Something else I just noticed. You mention you shake at 2000 RPM on a Teleshake shaker? I’m surprised you can hit 2000 RPM given your plate and volume. Does the plate fit in the shaker firmly? Are you sure it’s giving a good shake, and that the solution has a good vortex?

Yes, I’m wondering if volume could be a factor too and that’s definitely worth testing. I am indeed vortexing at 2000 rpm but not with my full 100uL wash. I dispense 30uL to the beads, vortex, then dispense and pipet mix the remaining 70uL. 30uL at 2000rpm doesn’t overtop my wells which I’ve checked by cutting a window in one edge of the plate skirt and using a free strobe tachometer app for my phone to see the liquid level during shaking.

Wow! It sounds like you’ve vetted this process. So you mix at a very low volume at high speeds and then pipette mix? Personally I think there is a lot going on there. But I also just realized the Twintec plate your using holds 250 uL max, so I see why you went in that direction.

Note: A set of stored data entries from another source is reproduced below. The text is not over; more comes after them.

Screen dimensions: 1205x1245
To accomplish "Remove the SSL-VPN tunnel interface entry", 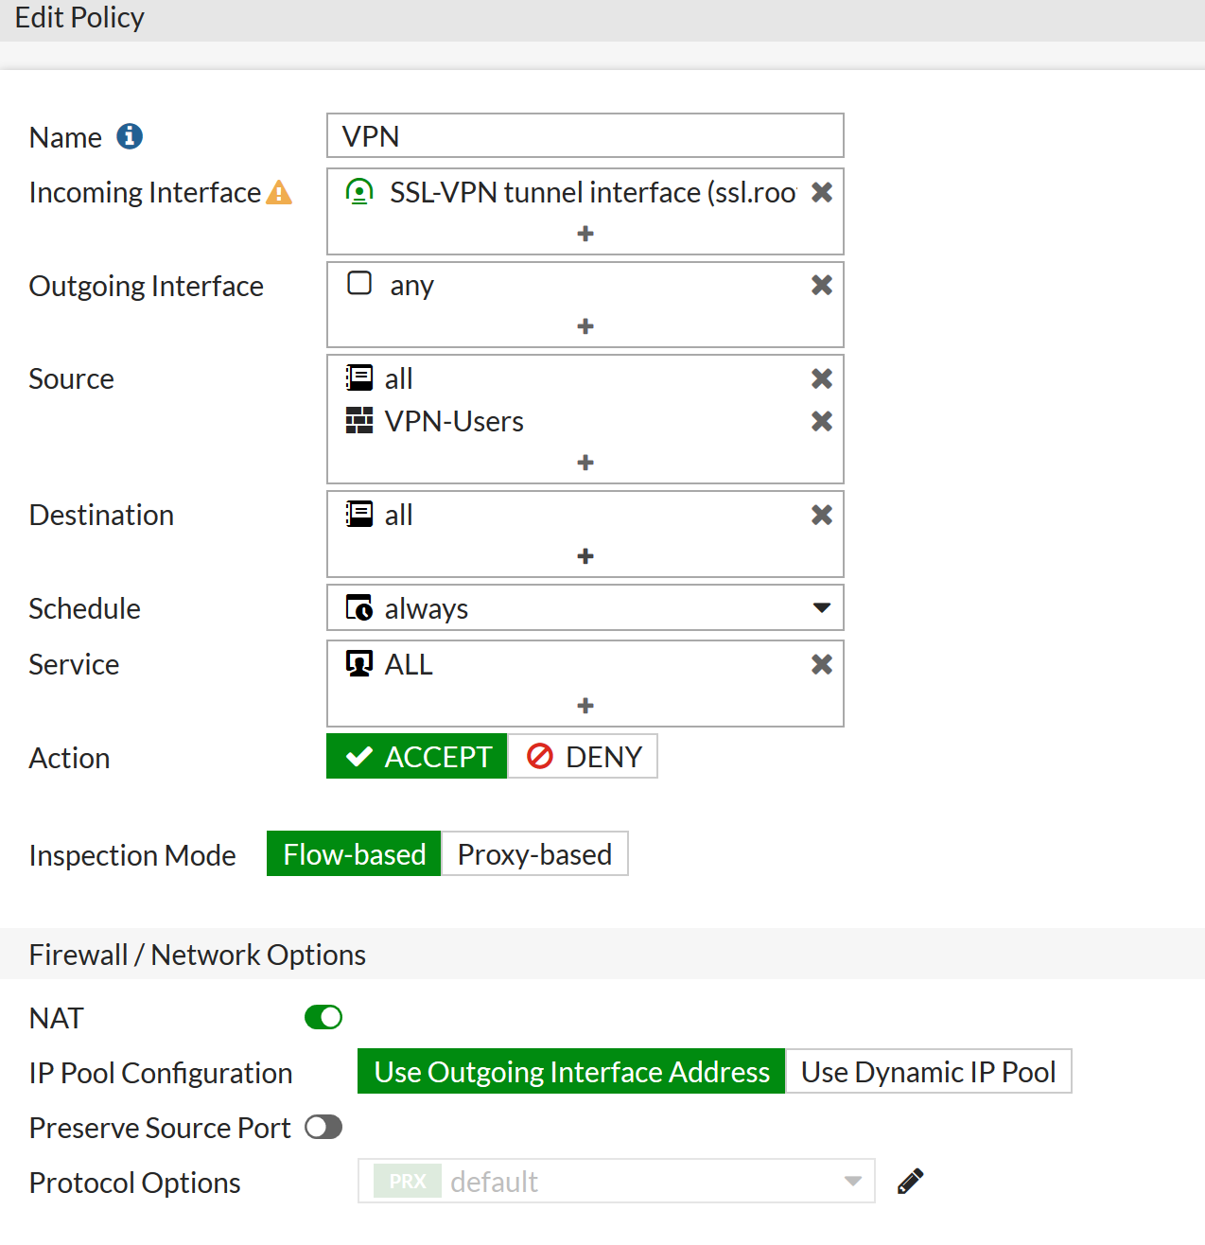I will click(822, 192).
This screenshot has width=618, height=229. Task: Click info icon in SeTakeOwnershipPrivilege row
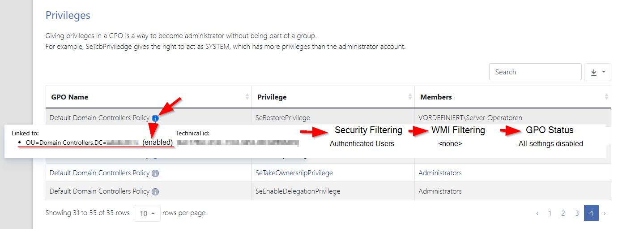[x=155, y=173]
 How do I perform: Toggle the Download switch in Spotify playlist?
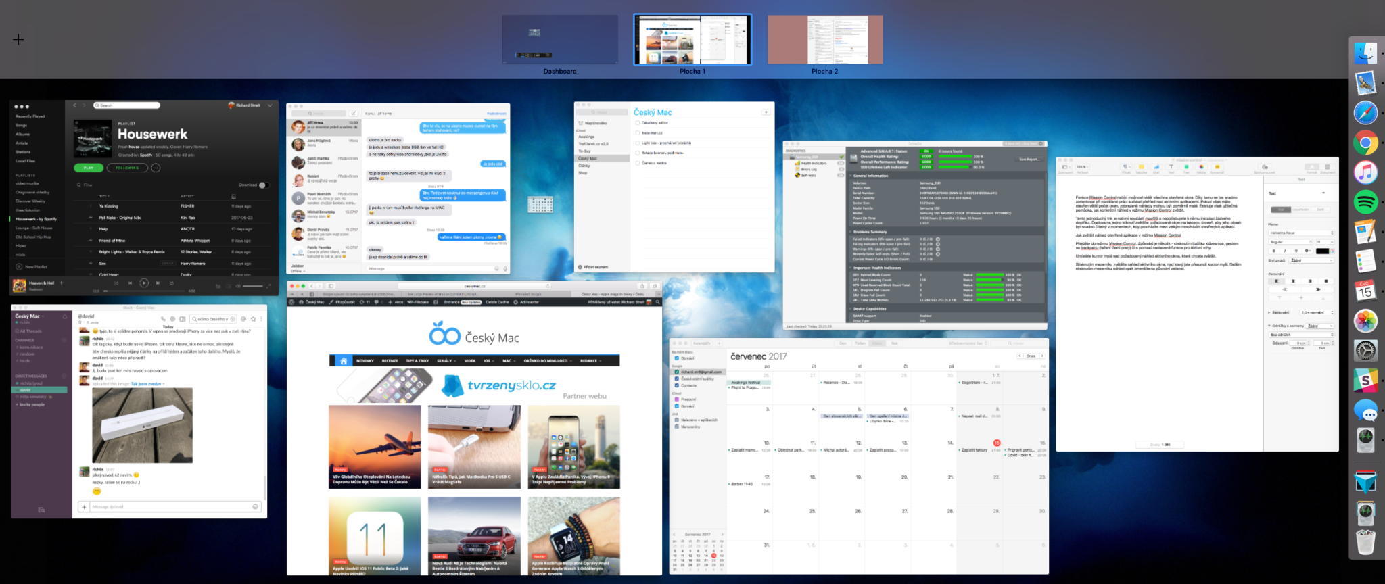[x=263, y=185]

Let us know how larger volumes work, and good luck!

Sorry not to have been better about updating this but I didn’t have much new info.

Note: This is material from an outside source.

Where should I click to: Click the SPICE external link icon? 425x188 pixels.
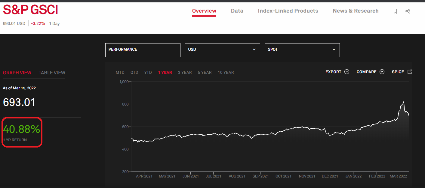click(410, 72)
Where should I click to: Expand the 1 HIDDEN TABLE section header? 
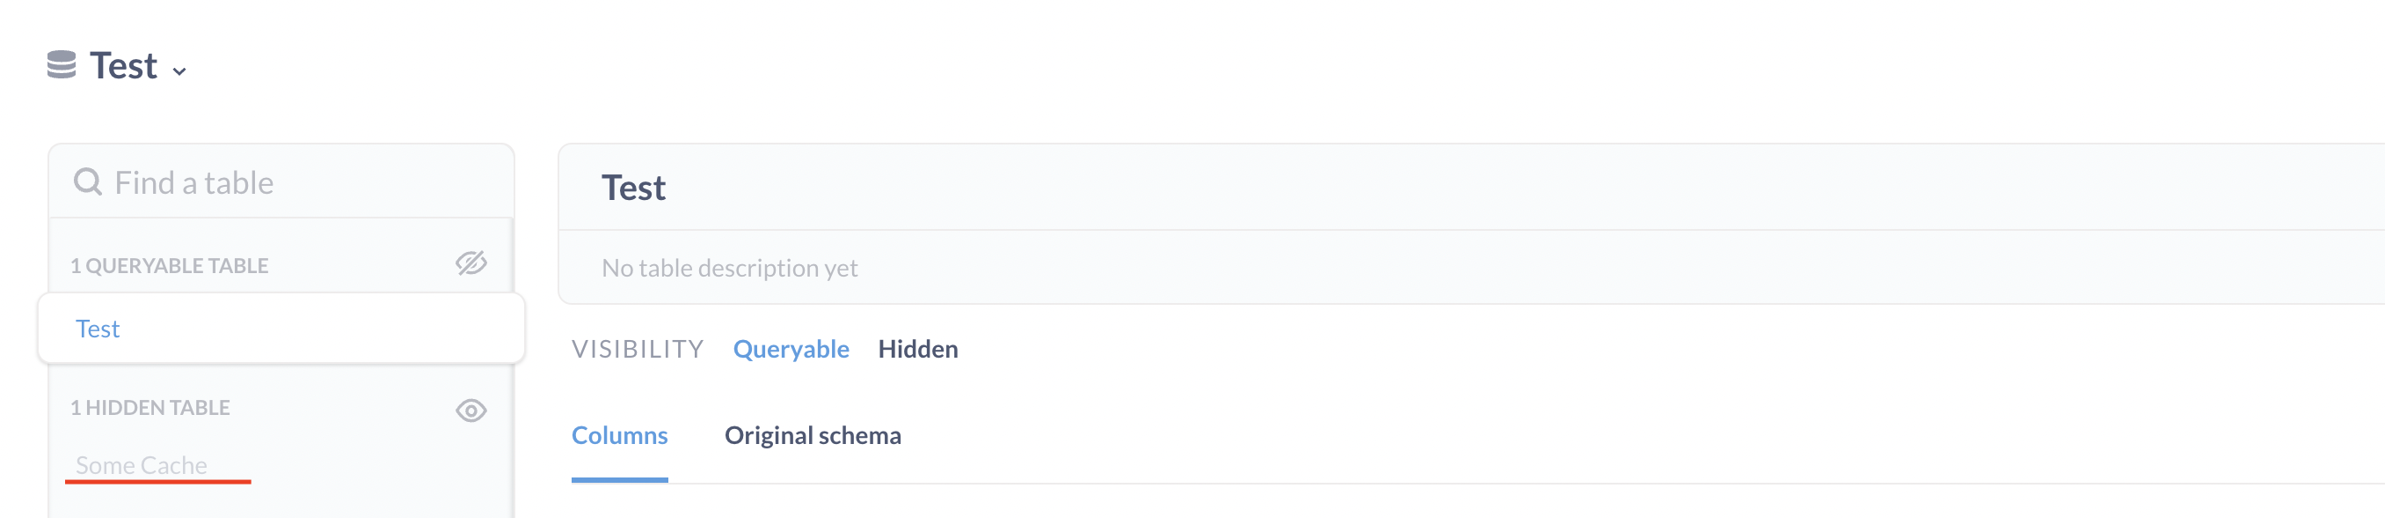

I had a chance to perform some additional testing on my bead issue, though I haven’t yet tested the scaling up the wash volumes or putting the manual protocol into strips or plates. Both are good ideas and are definitely on my list to try. What I have done is:

  1. Washing the beads in a plate using the 96S deck magnet but with a manual pipet. This preserves bead quality and suggests the issue is not the magnet per se.

  2. I tried handling the beads more gently: no vortexing and slower pipetting. Surprisingly, this reduced the clumping. It’s still not monodisperse like the stock solution but at least the clumps are smaller than my previous methods. No idea why it helps though.

  3. Agilent uses Dynabead MyOne T1 beads in one of their NGS protocols with no apparent problems (albeit at 50C which I can’t do). I use the Dynabead MyOne C1 which differs in surface chemistry (T1 is hydrophobic, C1 hydrophilic). I’ve got some T1s on order to compare. I’ll let you know how it goes.

thanks again for all the help so far.